The same would be true of these hypothetical stateless French kids unless they’re part of the exceptions Alley Dweller mentions. This wikipedia article says that French citizenship is acquired at birth if the child is otherwise stateless, so if its American parents can’t pass on their citizenship for whatever reason, it’s French.

One of the UN conventions guarantees children a right to citizenship. Every country in the world has signed on with a few rare exceptions of countries that didn’t have governments. The US is the only country that has failed to ratify it.

Basically if a child is born or simply found stateless, in a country, that country will take all necessary steps to ensure that the child obtains citizenship, though it does not have to be citizenship in the fostering country.

So if a child was born to an American couple, who was subsequently killed, France is obligated to pick up the case and make sure that the child’s necessary paperwork goes through and the child is recognized with their rightful citizenship.

This makes a lot of practical sense. If citizenship just descended by blood without requiring continuing contact, I would be eligible for, in addition to US citizenship, citizenship in the UK, Ireland, Germany, the Bahamas, and possibly Canada or France.

I think this is pretty much right. If the conditions for citizenship are met, then the child is a citizen regardless of whether or not the child or the parents are able to locate the correct documents. If I were to lose my birth certificate, passport, and social security card, I don’t thereby lose by US citizenship. Children are born here with citizenship from birth, and their birth certificate is just evidence of that citizenship.

My understanding of the situation (as a foreign-born US citizen) is closer to Polycarp’s. A child born abroad without a “Certificate of Citizenship” (formerly a “Report of Birth Abroad”) is in the same situation as a child born in the States whose birth certificate is lost — they’re still a citizen, they just don’t have the document to prove it. (Stipulating, of course, that it’s more difficult for the child born abroad to obtain their respective document of citizenship.)

I was born in France, to parents who were both American citizens, my father by birth and my mother by naturalization. As I was told the story, my father had to travel to Paris to file a Consular’s Report of Birth to Americans Living Abroad. I also have a French birth certificate, a birth certificate issued by the US Air Force hospital in which I was born, and a short form birth certificate issued by Passport Services. Recently, my son, who is in the US Air Force, was requested to supply copies of my proof of citizenship papers ( the aforementioned consular’s report) as a part of his security clearance renewal. I was a bit offended by the implication that I might be less of an American for being born in a US Air Force Hospital because my father was serving his country there at the time! How much more American could I be?

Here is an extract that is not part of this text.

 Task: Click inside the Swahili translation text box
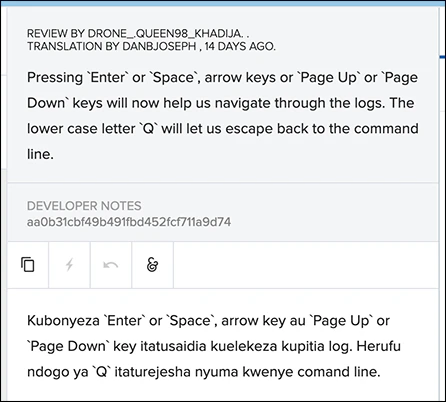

For what it’s worth, when I applied for a security clearance over 20 years ago, they needed to see my parents’ naturalization certificates. My parents were born in Europe, they came to the US in 1958 and were naturalized five or six years later; I was born in the US.

This was the first time they had taken their naturalization certs out of the safe deposit box in about 25 years.

I haven’t done this in 37 years, but two of my children were born out of the US and all I had to do was go to a US consulate with the birth certificate, fill out a simple form and show my and my wife’s passports. No one questioned the assertion that we had lived in the US the requisite amount of time and the form was issued on the spot. Of course a lot of things have grown more bureaucratic in the last 37 years. But I have no idea how I would, even today, prove that I was a US resident for my first 31 years. How do you prove a negative?